◆ The problem ◆
Quote the data below word for word, starting at the line that contains "Select the Halo" and continuing through the final line of the data.

◆ Listing ◆
┌────────

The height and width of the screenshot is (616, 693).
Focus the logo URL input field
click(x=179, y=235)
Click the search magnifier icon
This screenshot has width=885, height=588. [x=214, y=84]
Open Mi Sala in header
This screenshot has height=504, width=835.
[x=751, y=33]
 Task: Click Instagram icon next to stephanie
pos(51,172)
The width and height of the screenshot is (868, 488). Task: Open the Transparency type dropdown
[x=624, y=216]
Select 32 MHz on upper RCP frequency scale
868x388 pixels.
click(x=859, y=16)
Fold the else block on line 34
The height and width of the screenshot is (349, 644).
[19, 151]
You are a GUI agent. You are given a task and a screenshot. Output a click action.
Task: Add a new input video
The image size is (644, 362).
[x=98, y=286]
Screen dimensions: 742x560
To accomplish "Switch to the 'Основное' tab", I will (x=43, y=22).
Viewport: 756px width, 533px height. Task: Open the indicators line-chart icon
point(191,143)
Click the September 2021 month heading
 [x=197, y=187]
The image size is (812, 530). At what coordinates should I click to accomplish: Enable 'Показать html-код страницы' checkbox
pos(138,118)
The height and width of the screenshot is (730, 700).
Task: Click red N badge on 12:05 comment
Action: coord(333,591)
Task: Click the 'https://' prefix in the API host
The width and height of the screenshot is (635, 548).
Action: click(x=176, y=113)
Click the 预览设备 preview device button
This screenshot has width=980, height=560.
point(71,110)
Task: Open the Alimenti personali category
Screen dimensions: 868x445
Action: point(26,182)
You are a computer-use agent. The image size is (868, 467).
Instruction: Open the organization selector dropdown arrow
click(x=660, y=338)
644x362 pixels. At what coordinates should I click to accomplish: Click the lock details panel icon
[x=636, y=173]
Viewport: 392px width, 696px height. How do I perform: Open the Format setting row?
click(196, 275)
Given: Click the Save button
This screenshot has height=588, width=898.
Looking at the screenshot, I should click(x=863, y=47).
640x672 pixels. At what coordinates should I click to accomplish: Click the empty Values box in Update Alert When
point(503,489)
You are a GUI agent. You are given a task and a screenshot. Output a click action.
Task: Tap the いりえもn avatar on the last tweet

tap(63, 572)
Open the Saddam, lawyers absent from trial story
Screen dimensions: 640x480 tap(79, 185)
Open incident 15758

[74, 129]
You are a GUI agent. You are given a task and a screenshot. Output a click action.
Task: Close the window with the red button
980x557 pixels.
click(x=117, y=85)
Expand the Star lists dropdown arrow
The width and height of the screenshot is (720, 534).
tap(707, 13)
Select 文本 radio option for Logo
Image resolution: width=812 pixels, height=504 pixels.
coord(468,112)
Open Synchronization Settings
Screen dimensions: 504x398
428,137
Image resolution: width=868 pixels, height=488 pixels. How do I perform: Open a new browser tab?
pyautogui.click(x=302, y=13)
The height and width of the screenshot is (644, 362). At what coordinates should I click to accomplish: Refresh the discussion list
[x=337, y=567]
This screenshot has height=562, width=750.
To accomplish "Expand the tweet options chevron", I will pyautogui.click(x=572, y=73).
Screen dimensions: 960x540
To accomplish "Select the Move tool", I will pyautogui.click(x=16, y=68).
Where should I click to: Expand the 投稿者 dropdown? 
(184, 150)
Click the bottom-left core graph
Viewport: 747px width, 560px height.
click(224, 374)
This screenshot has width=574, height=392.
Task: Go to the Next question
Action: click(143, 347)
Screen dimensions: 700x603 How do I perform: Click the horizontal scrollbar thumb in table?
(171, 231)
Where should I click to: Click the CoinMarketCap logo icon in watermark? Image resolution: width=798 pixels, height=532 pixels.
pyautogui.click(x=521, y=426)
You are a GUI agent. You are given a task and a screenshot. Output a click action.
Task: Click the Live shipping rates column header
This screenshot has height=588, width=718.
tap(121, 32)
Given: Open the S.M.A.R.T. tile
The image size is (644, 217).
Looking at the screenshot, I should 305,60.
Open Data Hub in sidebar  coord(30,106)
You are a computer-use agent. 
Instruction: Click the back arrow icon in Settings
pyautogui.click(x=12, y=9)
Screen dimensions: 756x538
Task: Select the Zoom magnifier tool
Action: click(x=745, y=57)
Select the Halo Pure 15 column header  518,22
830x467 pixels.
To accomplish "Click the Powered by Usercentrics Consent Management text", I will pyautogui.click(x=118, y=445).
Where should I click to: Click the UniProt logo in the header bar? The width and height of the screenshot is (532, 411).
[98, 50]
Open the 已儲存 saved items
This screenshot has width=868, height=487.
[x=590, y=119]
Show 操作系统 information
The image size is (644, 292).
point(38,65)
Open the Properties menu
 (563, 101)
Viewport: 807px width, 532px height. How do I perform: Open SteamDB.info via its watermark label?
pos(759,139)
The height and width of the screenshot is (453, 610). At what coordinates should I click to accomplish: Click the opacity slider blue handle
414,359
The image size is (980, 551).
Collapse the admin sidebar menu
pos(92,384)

└────────

◆ Final result ◆
Select the Halo Pure 15 column header  518,22
830x467 pixels.
To accomplish "Click the Powered by Usercentrics Consent Management text", I will pyautogui.click(x=118, y=445).
Where should I click to: Click the UniProt logo in the header bar? The width and height of the screenshot is (532, 411).
[98, 50]
Open the 已儲存 saved items
This screenshot has width=868, height=487.
[x=590, y=119]
Show 操作系统 information
The image size is (644, 292).
point(38,65)
Open the Properties menu
 (563, 101)
Viewport: 807px width, 532px height. How do I perform: Open SteamDB.info via its watermark label?
pos(759,139)
The height and width of the screenshot is (453, 610). At what coordinates should I click to accomplish: Click the opacity slider blue handle
414,359
The image size is (980, 551).
Collapse the admin sidebar menu
pos(92,384)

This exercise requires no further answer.